**WHAT YOU ARE ASKED TO DO:**
The exercise calls for exact output of the lines between the one that contains "Given: Select the Rotate tool" and the end of the data, with both ends kept and pictures left out.

Dataset entries:
== Segment start ==

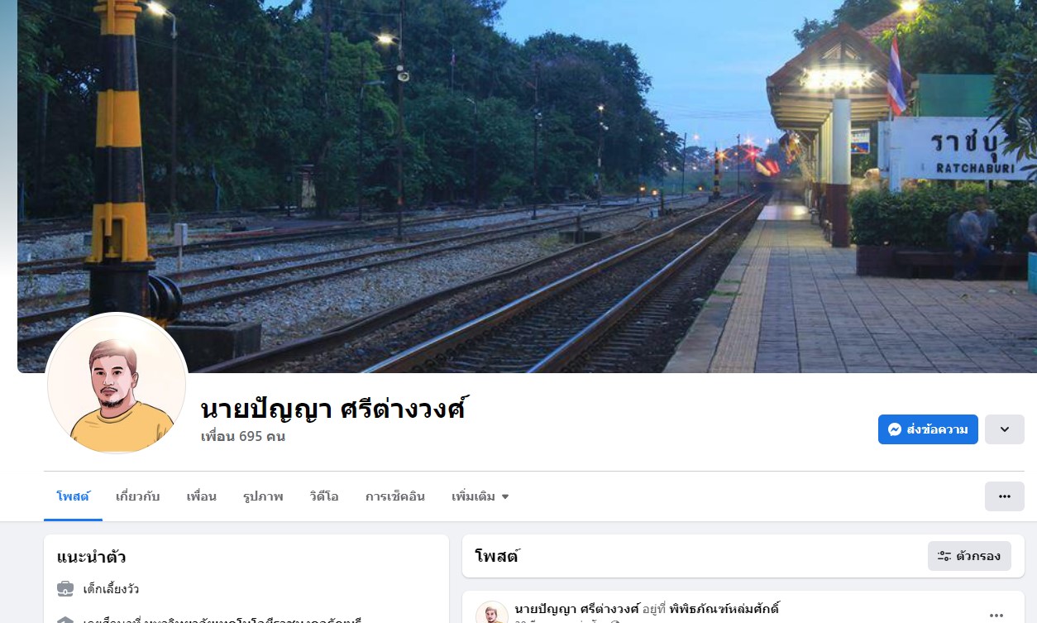Send a message with ส่งข้อความ button

pyautogui.click(x=928, y=429)
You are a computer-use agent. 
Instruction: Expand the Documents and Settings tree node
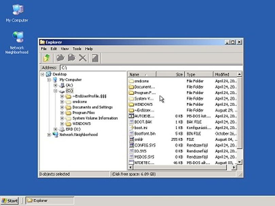tap(62, 107)
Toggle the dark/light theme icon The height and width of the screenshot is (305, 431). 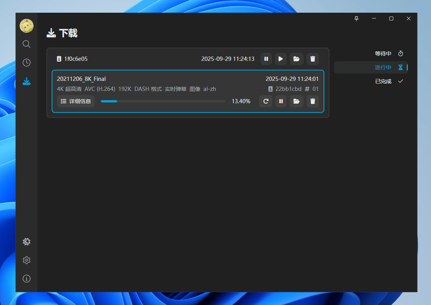[27, 242]
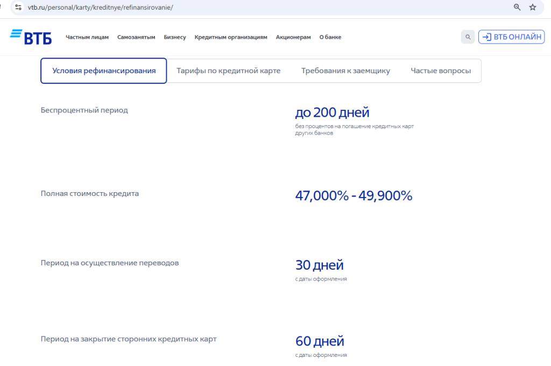Open the О банке menu
The image size is (551, 366).
(x=330, y=37)
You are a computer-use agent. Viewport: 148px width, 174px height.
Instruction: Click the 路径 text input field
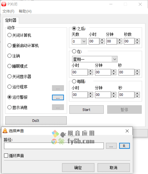[x=54, y=146]
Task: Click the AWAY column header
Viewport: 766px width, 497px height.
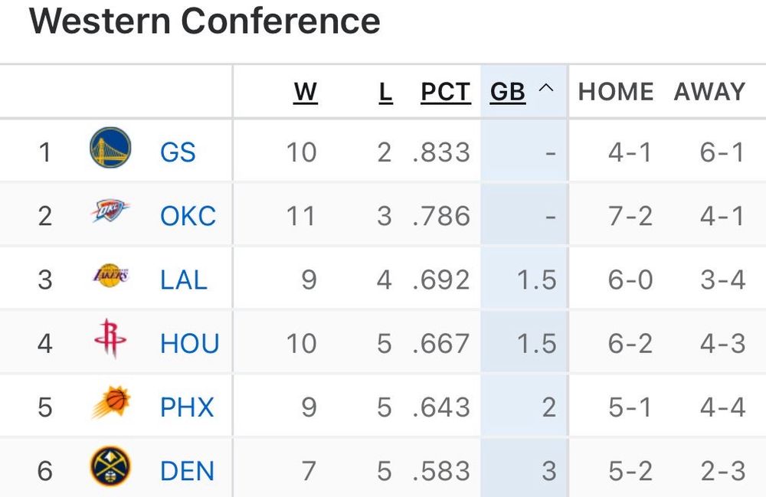Action: tap(709, 92)
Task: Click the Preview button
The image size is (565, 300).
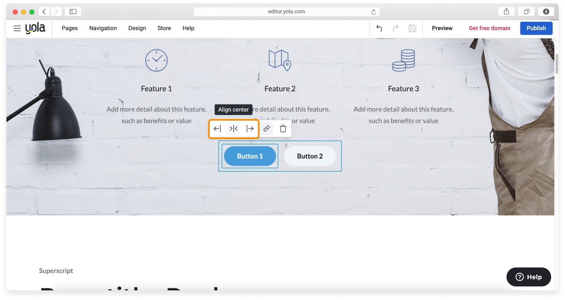Action: pos(442,28)
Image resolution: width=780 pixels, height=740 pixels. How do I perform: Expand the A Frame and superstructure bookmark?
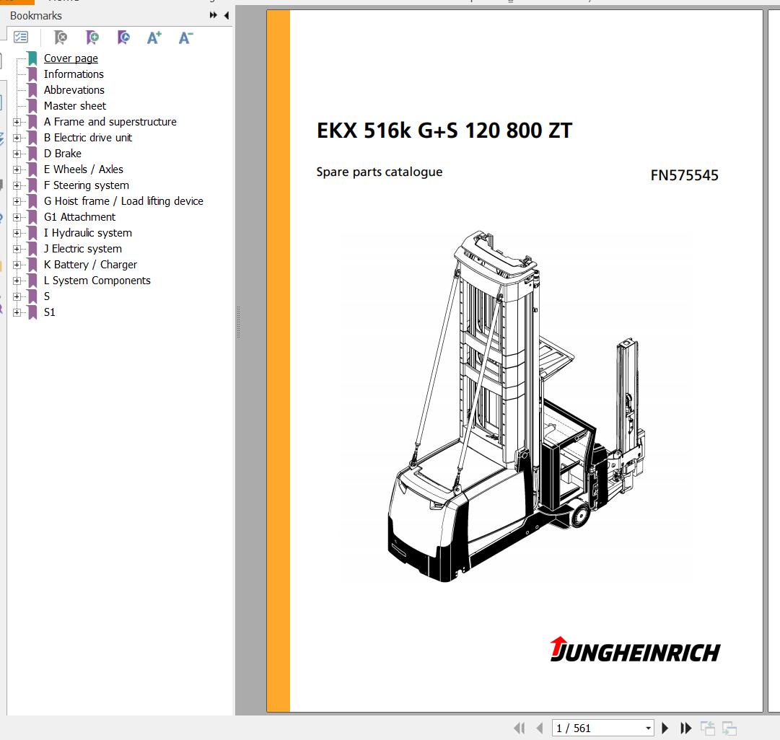pos(17,122)
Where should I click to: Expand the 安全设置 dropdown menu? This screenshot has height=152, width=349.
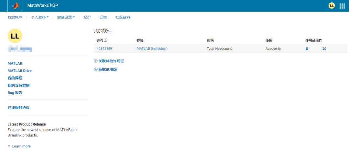pos(66,17)
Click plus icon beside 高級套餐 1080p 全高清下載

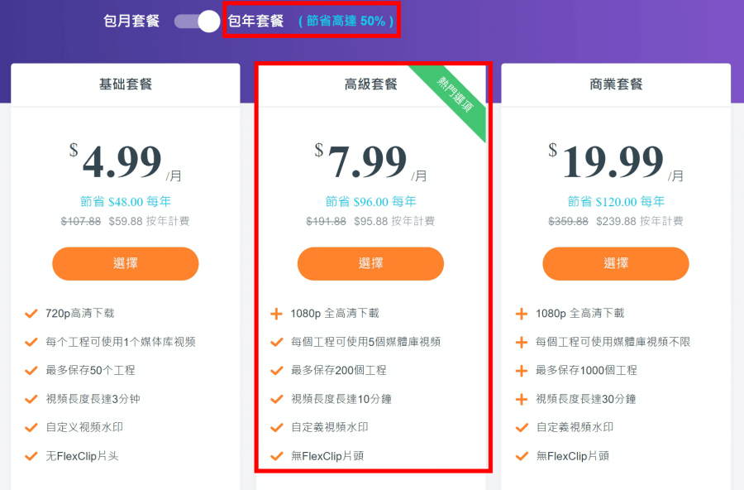click(276, 314)
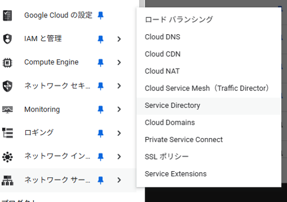Image resolution: width=287 pixels, height=202 pixels.
Task: Click the Monitoring chart icon
Action: click(x=7, y=109)
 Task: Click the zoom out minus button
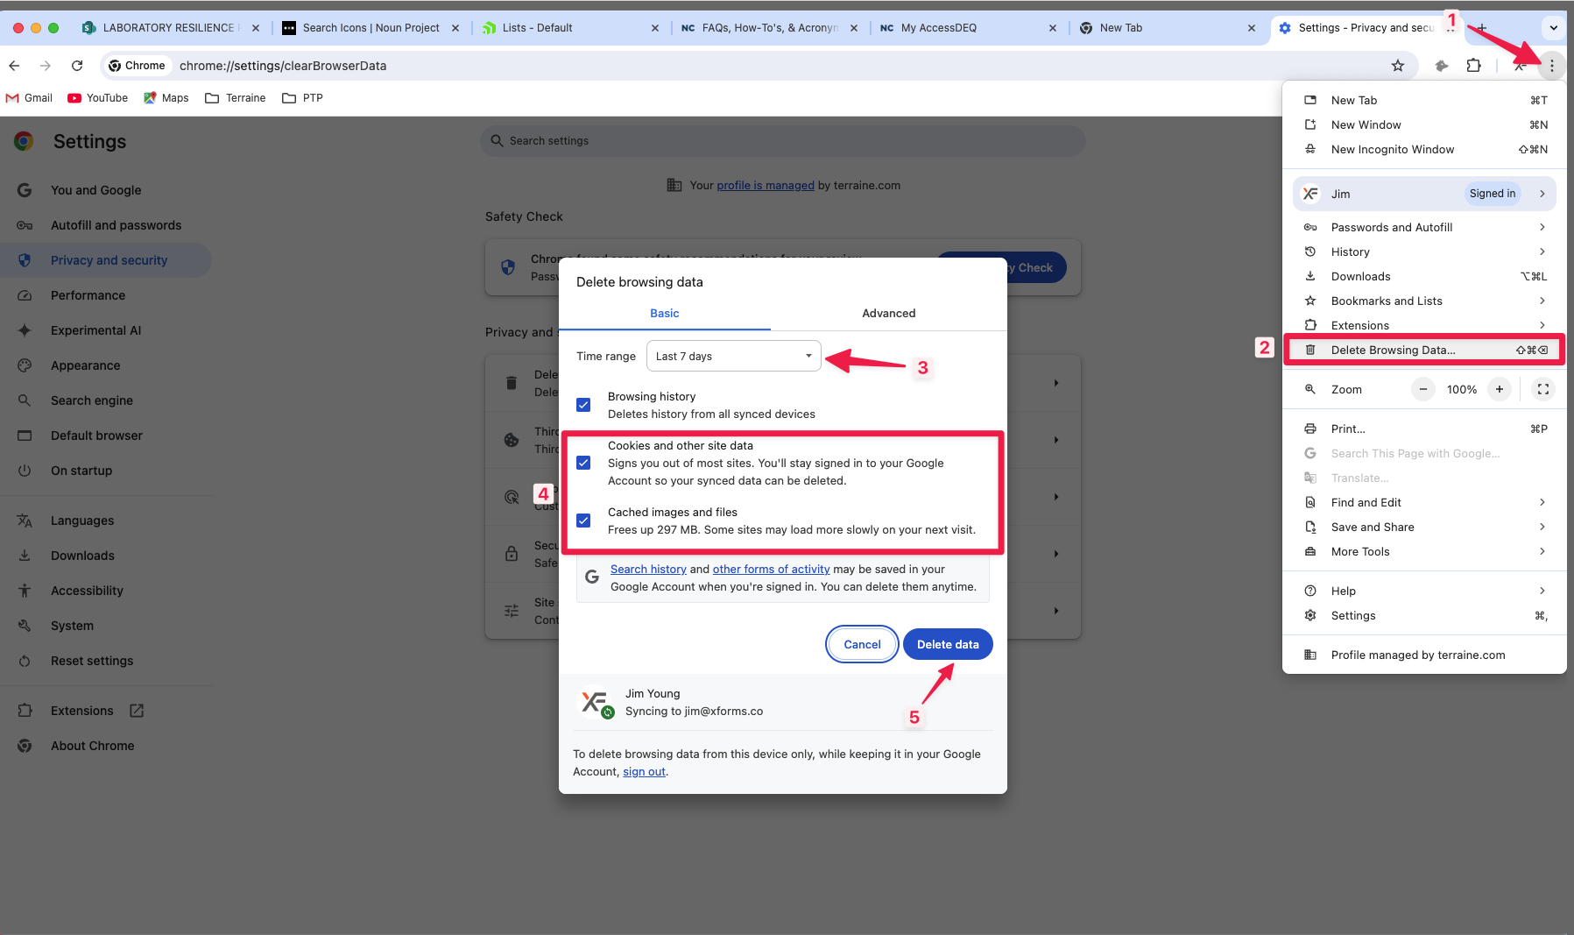pos(1423,389)
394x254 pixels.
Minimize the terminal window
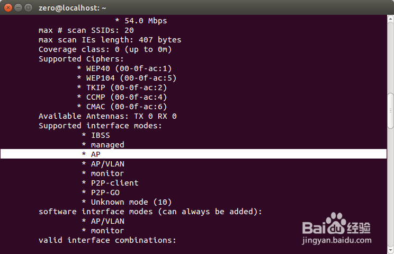tap(17, 7)
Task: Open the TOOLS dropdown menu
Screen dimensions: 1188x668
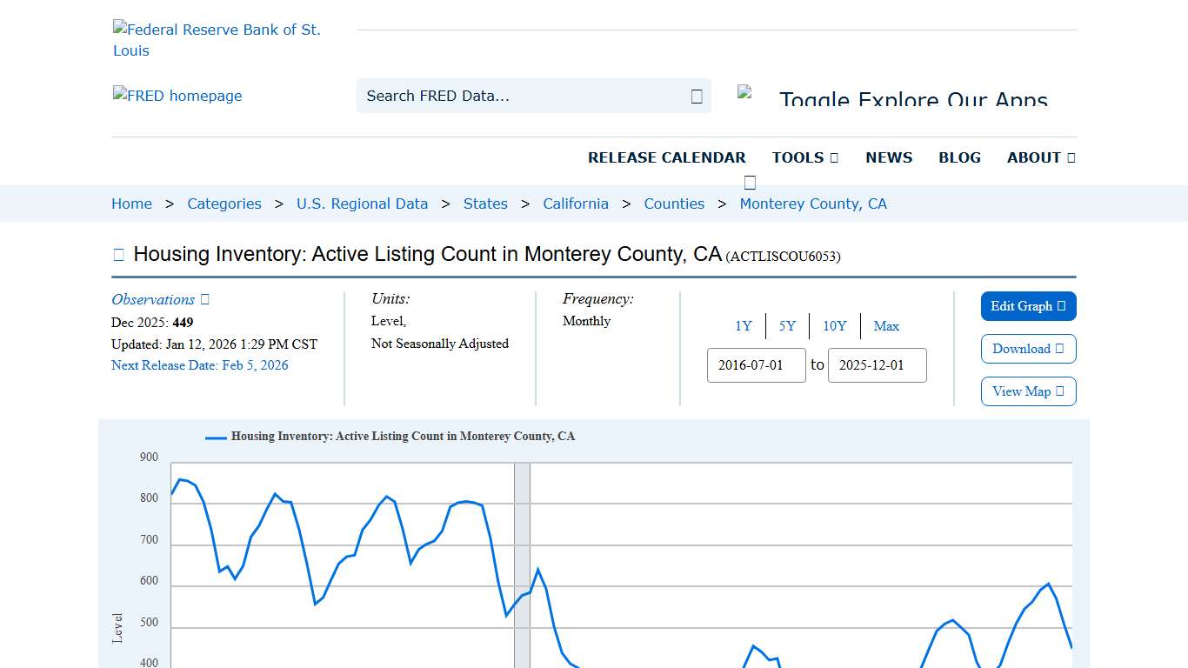Action: [804, 157]
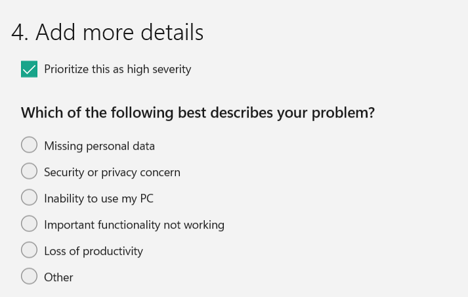Click 'Important functionality not working' label text
This screenshot has height=297, width=468.
[134, 225]
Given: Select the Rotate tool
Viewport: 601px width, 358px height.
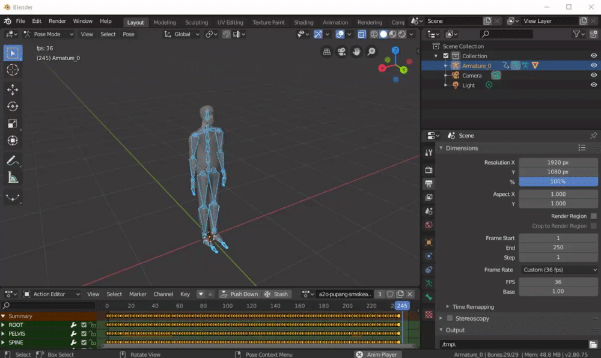Looking at the screenshot, I should point(13,106).
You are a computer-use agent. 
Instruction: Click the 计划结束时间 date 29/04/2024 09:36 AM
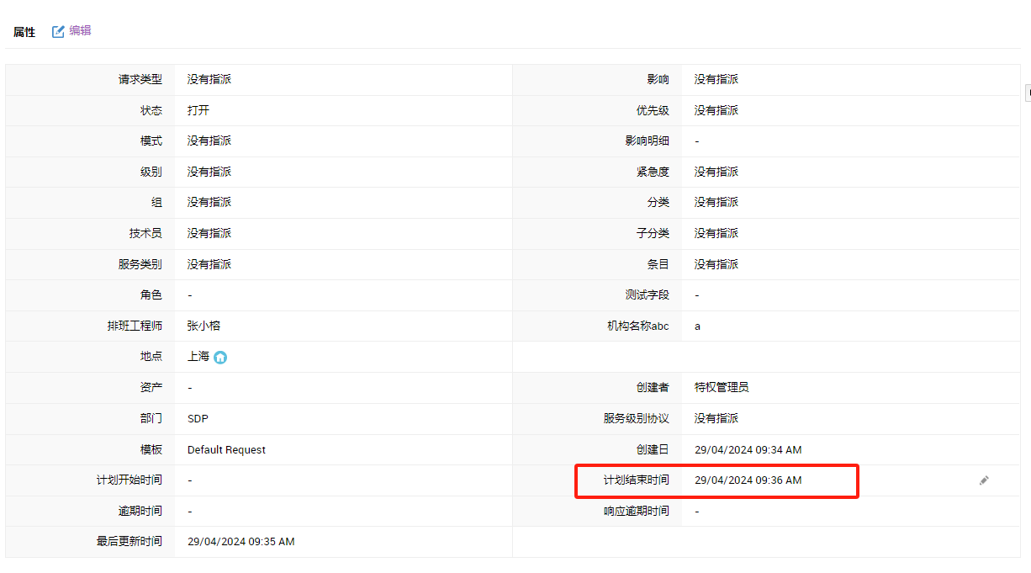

== Segment end ==

**ANSWER SPACE:**
Given: Select the Rotate tool
Viewport: 601px width, 358px height.
Looking at the screenshot, I should point(13,106).
You are a computer-use agent. 
Instruction: Click the 计划结束时间 date 29/04/2024 09:36 AM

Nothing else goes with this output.